The United Republic of Tanzania is a country in East Africa. In the north it is bordered by Kenya and Uganda, Rwanda and Burundi in the northwest, the Democratic Republic of the Congo in the west, and Zambia, Malawi, and Mozambique in the south. On the east is the Indian Ocean with many islands forming archipelagos.
Dodoma is the capital of Tanzania and can be found in the geographical centre of the country.
Short history of Tanzania
Tanzania is known as the ‘Cradle of Mankind’ due to the fact that many species of early man and prehistoric sites have been discovered in various locations across the country. From approximately ten thousand years ago, Tanzanian communities were hunter-gatherers until around six to three thousand years ago, when agriculture and livestock farming were introduced.
When the Bantu tribes arrived from Western Africa they brought with them ironworking skills and social and political organisation. Traders and merchants also sailed back and forth to Tanzania from the Persian Gulf and Western India, setting up important markets places and bustling settlements along the coast. Portuguese explorers, including Vasco de Gama, arrived in 1498 and took over Zanzibar until the Arabs from Oman seized control in the early 18th Century.
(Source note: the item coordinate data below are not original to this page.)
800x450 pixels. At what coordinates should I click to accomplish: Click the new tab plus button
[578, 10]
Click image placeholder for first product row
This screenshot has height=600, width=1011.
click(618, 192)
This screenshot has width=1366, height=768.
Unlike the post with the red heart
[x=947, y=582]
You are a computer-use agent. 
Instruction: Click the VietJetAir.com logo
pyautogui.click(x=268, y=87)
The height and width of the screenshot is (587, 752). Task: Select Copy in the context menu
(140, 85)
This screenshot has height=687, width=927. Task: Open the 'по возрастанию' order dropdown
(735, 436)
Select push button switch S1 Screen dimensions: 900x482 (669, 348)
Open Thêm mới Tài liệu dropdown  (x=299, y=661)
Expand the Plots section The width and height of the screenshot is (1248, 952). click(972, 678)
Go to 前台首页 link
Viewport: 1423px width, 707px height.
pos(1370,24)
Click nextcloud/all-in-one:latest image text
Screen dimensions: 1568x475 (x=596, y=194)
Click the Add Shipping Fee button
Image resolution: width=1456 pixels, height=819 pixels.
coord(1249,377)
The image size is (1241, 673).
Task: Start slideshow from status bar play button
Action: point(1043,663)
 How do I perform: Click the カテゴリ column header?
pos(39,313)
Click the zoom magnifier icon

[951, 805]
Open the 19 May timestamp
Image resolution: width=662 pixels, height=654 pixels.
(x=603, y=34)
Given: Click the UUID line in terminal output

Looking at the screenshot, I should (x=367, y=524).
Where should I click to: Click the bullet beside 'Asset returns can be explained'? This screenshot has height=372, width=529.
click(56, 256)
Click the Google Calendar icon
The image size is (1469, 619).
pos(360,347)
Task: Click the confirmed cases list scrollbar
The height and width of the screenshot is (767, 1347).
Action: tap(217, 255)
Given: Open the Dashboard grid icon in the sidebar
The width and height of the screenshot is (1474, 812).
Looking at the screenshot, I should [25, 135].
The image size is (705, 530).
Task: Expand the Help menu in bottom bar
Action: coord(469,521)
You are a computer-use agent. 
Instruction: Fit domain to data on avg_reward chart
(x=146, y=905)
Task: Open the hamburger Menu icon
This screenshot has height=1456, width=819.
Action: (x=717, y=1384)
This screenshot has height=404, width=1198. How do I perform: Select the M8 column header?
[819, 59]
This began the era of slave trade, with caravan routes being established across Tanzania through to Lake Tanganyika and Central Africa.
During the 19th century, European explorers ‘discovered’ various parts of Tanzania, most famously during the search for the source of the River Nile involving Burton, Speke, and Dr. Livingstone. In the later part of the century, the Germans began to take control. In 1886 East Africa was partitioned between Germany and the British, with the land east of Lake Tanganyika falling under German rule. However, the German regime destroyed local traditions and beliefs and resulted in a bloody uprising where over 120,000 locals died.
Following WWI the Germans handed over their overseas territories and German East Africa became Tanganyika, under British rule. After WW2, Julius Nyerere demonstrated that self-governance was due and on the 9th of December 1961 independence was granted.
Nyerere became the President in 1962 and in April 1964 Tanganyika united with Zanzibar to become the United Republic of Tanganyika and Zanzibar, later renamed United Republic of Tanzania (a blend of Tan from Tanganyika and Zan from Zanzibar). Nyerere introduced socialism and unified the population by making Swahili the national language.
Since independence, Tanzania has experienced relative political stability, with the current ruling party CCM having been in power since independence. The majority of the population currently survive as subsistence farmers. With the assistance of foreign aid and the investment from abroad, Tanzania is now developing fast. And although infrastructure is poor, Tanzania’s mineral wealth and tourist industry are supporting a growth spurt.